A problem with DxoMark dynamic range measurements is that they do not show "usable DR". 14 stops measured DR just means that 14 stops down signal is equal to noise, that is how "engineering DR" is measured. But in a real photograph, such noisy information must be black, it is unusable. In fact, those parts of the image that are bright enough to show detail must have pretty good signal-to-noise ratio to look good. So perhaps only 7-8 out of those 14 is usable.
Again, I direct everyone to the following example:
Based on what you've said, all the "black" in a photograph is unusable because its SNR is too low, and therefor the information is unusable. I think the videos above prove differently. Unusable "blacks" is largely true with Canon sensors, not true in the least with Sony sensors. I think the videos speak for themselves...modern sensors, including canons, offer far more DYNAMIC range than 7-8 stops. Keep in mind, DR and contrast are not the same thing. A final photo may exhibit 7-8 stops of CONTRAST, the measurement of the darkest parts of the scene vs. the lightest parts...but the range of contrast exists within the full dynamic range a sensor is capable of. The range of contrast may start lower and end higher, or start higher and end lower. You may have low-key images that only use the darker range of tones offered by a sensor, or high-key images that only use the lighter range of tones offered by a sensor. You may have something that uses mostly the middle tones. Its called dynamic range for a reason, and its not the same as contrast.
Sensors do indeed provide 12-14 stops of dynamic range, and that full range is usable...either to recover a botched exposure, deal with available light issues, etc. The END RESULT of mucking around with a RAW images exposure in post, shifting highlights and shadows...is a photo that probably has around 7-8 stops of tonal range. Print it, and your probably down to 5-6 stops. The end result does not change the nature of the sensor, though...you still have that original 12-14 stops of DR to work with when taking the shot and working it in post.
Time for me to jump in on this topic. I generally watch from the wings of non-registered users on this forum but this DR topic is my pet peeve with recent Canon bodies too!
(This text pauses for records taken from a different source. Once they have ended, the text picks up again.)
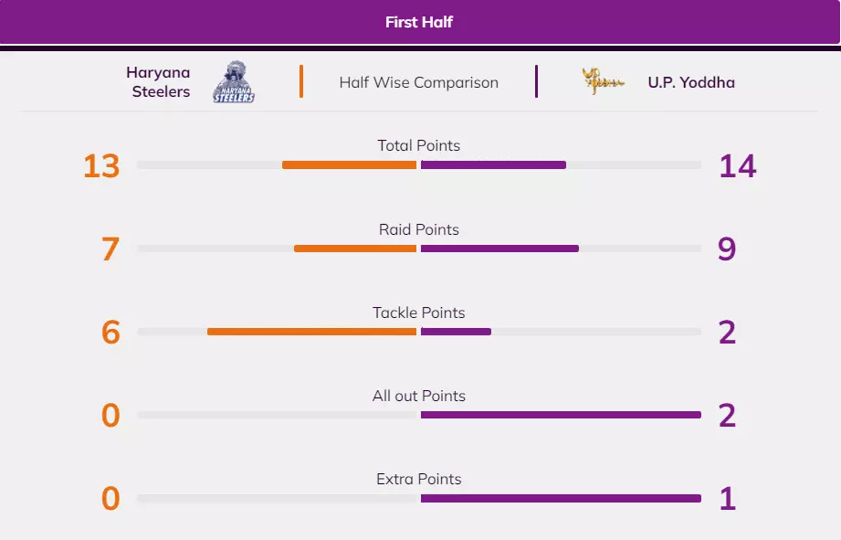Click the Haryana Steelers team logo
The height and width of the screenshot is (540, 841).
(x=234, y=81)
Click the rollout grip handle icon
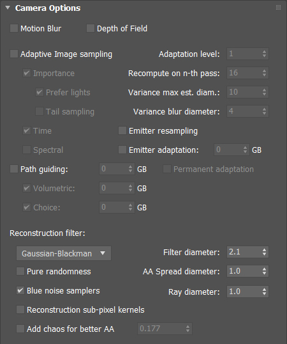Screen dimensions: 287x344 tap(278, 8)
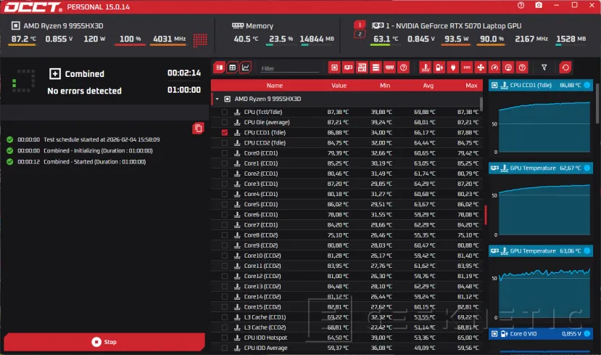Click the Avg column header
The width and height of the screenshot is (601, 355).
tap(428, 85)
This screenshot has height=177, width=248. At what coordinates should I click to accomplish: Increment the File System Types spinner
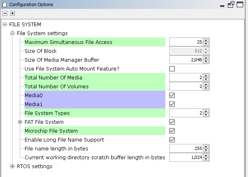tap(206, 111)
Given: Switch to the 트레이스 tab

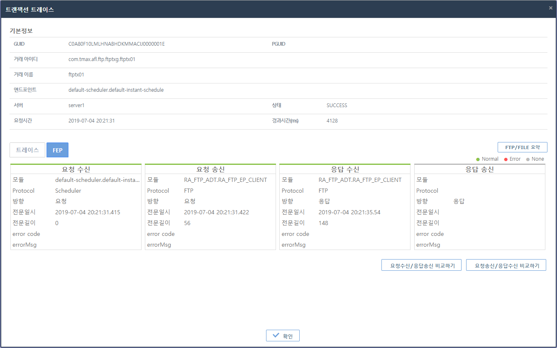Looking at the screenshot, I should point(27,150).
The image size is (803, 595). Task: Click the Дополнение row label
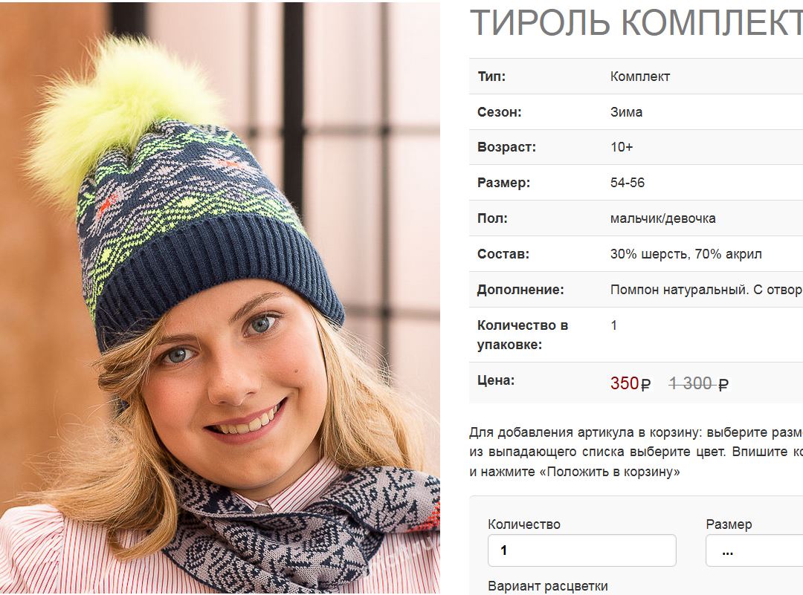coord(520,290)
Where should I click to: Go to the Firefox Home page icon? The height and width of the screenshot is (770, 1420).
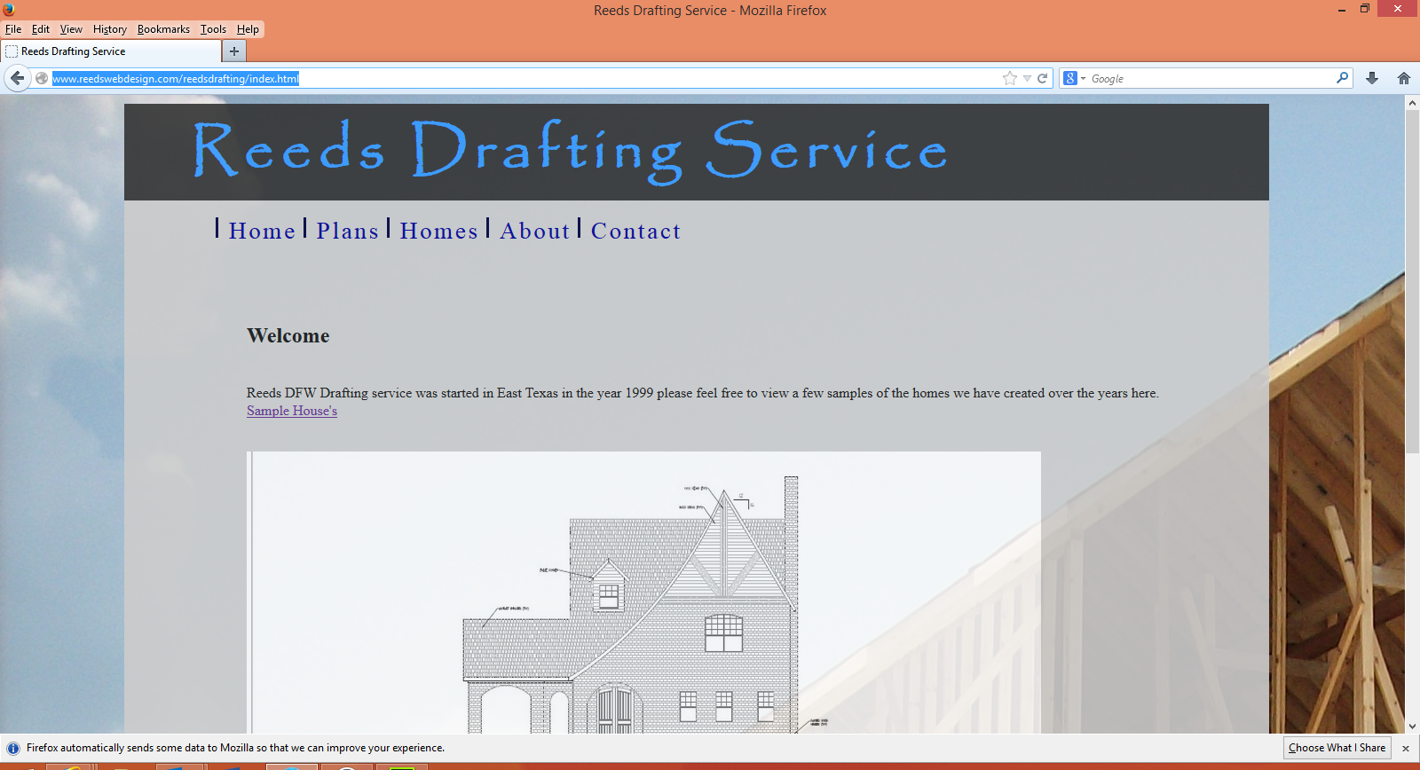point(1404,78)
I'm an electronics professional by day, love reading all the tech details from various sites but when it comes down to it, let the images speak for themselves.
I don't completely agree with the usability of DXO's sensors tests; they are a good guideline but they seem to not account for the horrendous pattern noise of Canon's recent sensors at low ISO on some bodies.
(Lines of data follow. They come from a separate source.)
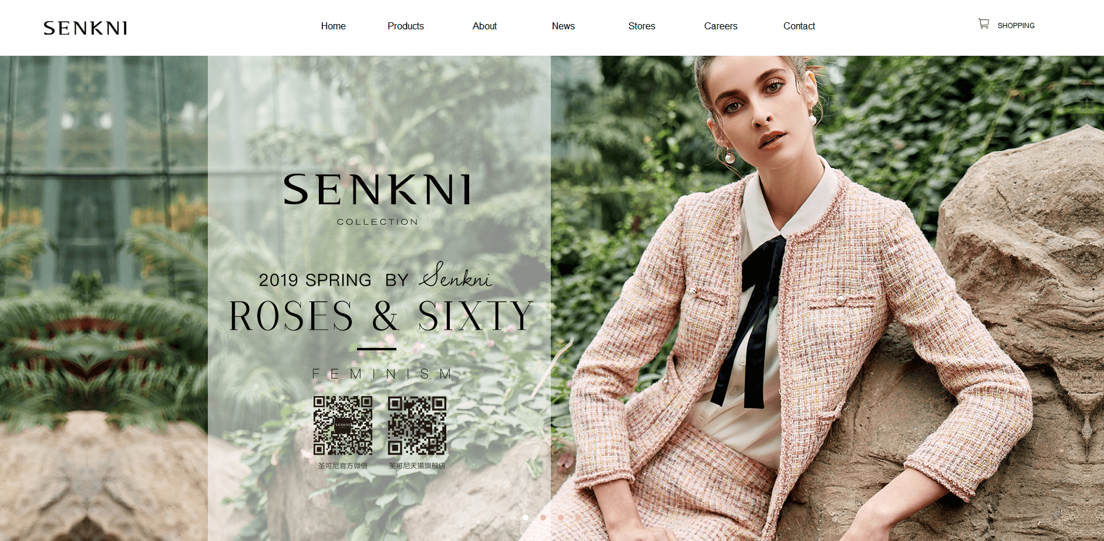Image resolution: width=1104 pixels, height=541 pixels.
Task: Click the Roses & Sixty banner title
Action: [381, 316]
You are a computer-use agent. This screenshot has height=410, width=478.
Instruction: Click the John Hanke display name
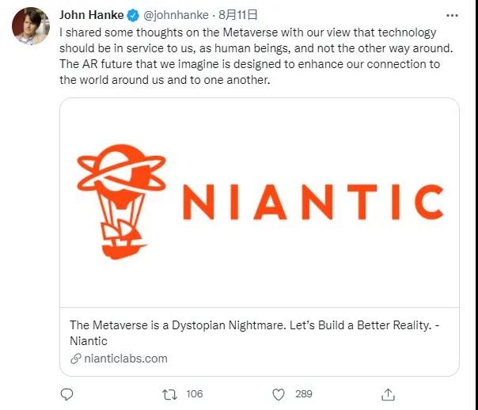coord(92,15)
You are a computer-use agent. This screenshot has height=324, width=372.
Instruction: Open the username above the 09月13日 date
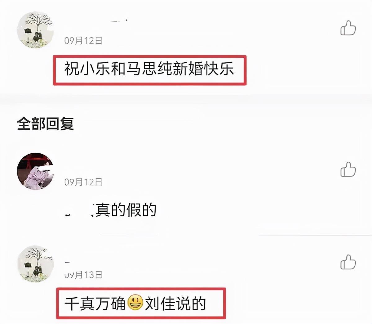click(67, 263)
Also, if you look at the DR curve vs ISO on Canons sensors from way back until now you'll see they're essentially flat before they drop off into the expected slope at higher ISO. The ISO that this occurs has been increasing with newer generations of their sensors, let's call that "improvement."
I was stunned when I saw the curves for Nikon's D7000/5100. THAT, to me, is how that curve should look; you trade sensitivity for DR in a very linear fashion. Canon's curves are not like that, roughly indicating there's a noise floor problem somewhere in their system. That Canon's raw files exhibit more pattern noise at low ISO than at high ISO is baffling but I'll leave analysis of this to sites like clarkvision and others who can delve into details I don't have available
On the practical side...
All the fuss about HDR as a technique should be nearly moot for most scenes if we have a truly decent 14 bit capture. My first Canon body was the 40D. I deliberately held out from going into DSLR until there was more than 12 bits worth of data to work with. The live-view was a massive bonus.
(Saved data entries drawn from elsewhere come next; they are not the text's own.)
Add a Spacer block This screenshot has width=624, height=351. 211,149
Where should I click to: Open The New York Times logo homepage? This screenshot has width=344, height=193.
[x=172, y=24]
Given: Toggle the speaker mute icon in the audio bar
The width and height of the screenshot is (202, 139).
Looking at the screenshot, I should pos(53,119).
I've done some shots with the 40D where I expose for the highlites and push the shadows in post for an effectively HDR, but realistic-looking shot, based on one properly exposed raw file. They can look great!
With all the hoopla over the 5D2, I was downright unimpressed when I got mine. I had low ISO banding right in the midtones!
In fact, I think my 5D2 and 7D are both turkeys when it comes to all the banding noise in the shadows at low ISO, something my older bodies do not exhibit.
Latest firmware and upgrades to DPP seem to have somewhat mitigated the severity of the problem but when it comes down to it, it seems like I can push the shadows from my 40D a bit more than I can with the 5D2 or 7D.
In fact, I was just thinking about doing a comparison of sorts amongst all the Canon bodies I have access to for exactly this sort of test. I often like to boost shadows in post. The 5D2 and 7D raw files don't often leave me as much to work with as I'd hoped.
I plan to take some shots of "dark" at low ISO and moderate shutter speeds, the sort I'd use in landscape work. I'll then see how far I can push these files in post before the banding noise becomes apparent.
I have access to the following bodies for this test:
350D, 40D, 60D, 7D, 5D2, G11, G12.
It'll take me a bit of time to get this done, got a few projects in the way at the moment but I'll post the results when I do.